• _SELECTION_
The strategy is based on our long-term view of how best to capitalize on Deflecto’s growth potential, substantial market share and diversified customer and supplier base. While global trade flow uncertainty impacted Deflecto’s end markets during the quarter, which we expect to continue in the near and medium term, we remain confident in the long-term value and compelling opportunity set that Deflecto presents. We maintain a global production footprint, and we’ve been reshoring certain manufacturing functions and exploring sourcing alternatives to help mitigate the impact of tariffs. While these mitigation efforts have allowed us to partially offset recent cost volatility, we did feel the effects of tariff-specific demand headwinds in Deflecto’s business.
Most notably, we’re seeing demand pressure in our Transportation Safety business, which sells products into the Class 8 truck market as well as our Consumer Products business for which manufacturing industry-wide is heavily geared towards China. Weak Class 8 truck market that we saw during the latter part of 2024 has persisted into 2025, which we believe is largely a result of tariff-related purchasing delays. Current data indicates new Class 8 orders are now at their lowest level since 2010 and fleet CapEx levels remain well below replacement rates, a dynamic that can only persist so long. On the Consumer Products side, we’ve seen customers who typically source our products and our competitors’ products out of China pause purchasing until they receive more clarity on the global trade situation.
We are managing our businesses prudently to navigate these considerations. Looking ahead, we will continue to invest to optimize these businesses while maintaining our typical disciplined approach to cost management and capital allocation as this market cycle normalizes. Many businesses that we evaluate require a lift to position them under our ownership to achieve their full potential. Our team has shown skill in transforming underlying operations and efficiencies in this situation, for example, our turnaround of Printronix. While our strategic countermeasures, including operational improvement and cash flow initiatives at Deflecto are in full swing, and we feel confident in them, we’re subject to the prevailing macro environment, specifically tariffs.

• _DATA EXTRACT_
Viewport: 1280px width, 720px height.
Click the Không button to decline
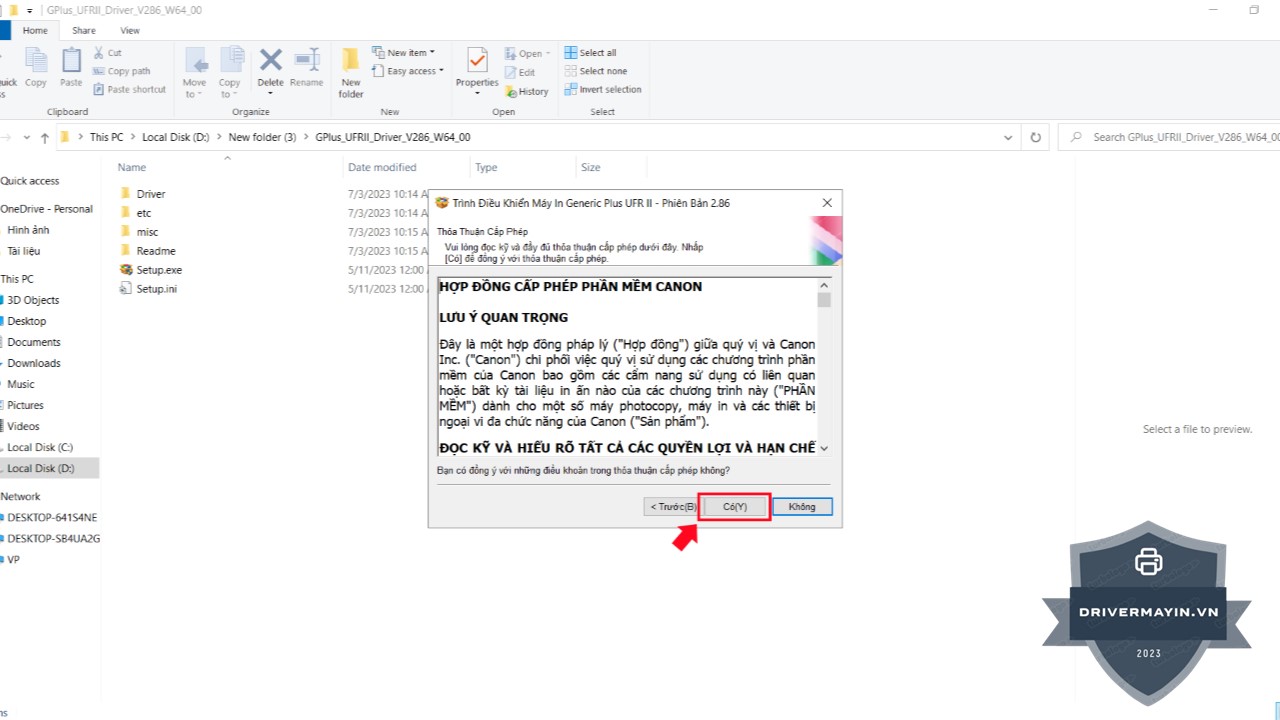pyautogui.click(x=802, y=507)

• _TASK REQUIREMENTS_
Copy out the remarks on Deflecto above in full, word for word.

• _FINAL RESULT_
The strategy is based on our long-term view of how best to capitalize on Deflecto’s growth potential, substantial market share and diversified customer and supplier base. While global trade flow uncertainty impacted Deflecto’s end markets during the quarter, which we expect to continue in the near and medium term, we remain confident in the long-term value and compelling opportunity set that Deflecto presents. We maintain a global production footprint, and we’ve been reshoring certain manufacturing functions and exploring sourcing alternatives to help mitigate the impact of tariffs. While these mitigation efforts have allowed us to partially offset recent cost volatility, we did feel the effects of tariff-specific demand headwinds in Deflecto’s business.
Most notably, we’re seeing demand pressure in our Transportation Safety business, which sells products into the Class 8 truck market as well as our Consumer Products business for which manufacturing industry-wide is heavily geared towards China. Weak Class 8 truck market that we saw during the latter part of 2024 has persisted into 2025, which we believe is largely a result of tariff-related purchasing delays. Current data indicates new Class 8 orders are now at their lowest level since 2010 and fleet CapEx levels remain well below replacement rates, a dynamic that can only persist so long. On the Consumer Products side, we’ve seen customers who typically source our products and our competitors’ products out of China pause purchasing until they receive more clarity on the global trade situation.
We are managing our businesses prudently to navigate these considerations. Looking ahead, we will continue to invest to optimize these businesses while maintaining our typical disciplined approach to cost management and capital allocation as this market cycle normalizes. Many businesses that we evaluate require a lift to position them under our ownership to achieve their full potential. Our team has shown skill in transforming underlying operations and efficiencies in this situation, for example, our turnaround of Printronix. While our strategic countermeasures, including operational improvement and cash flow initiatives at Deflecto are in full swing, and we feel confident in them, we’re subject to the prevailing macro environment, specifically tariffs.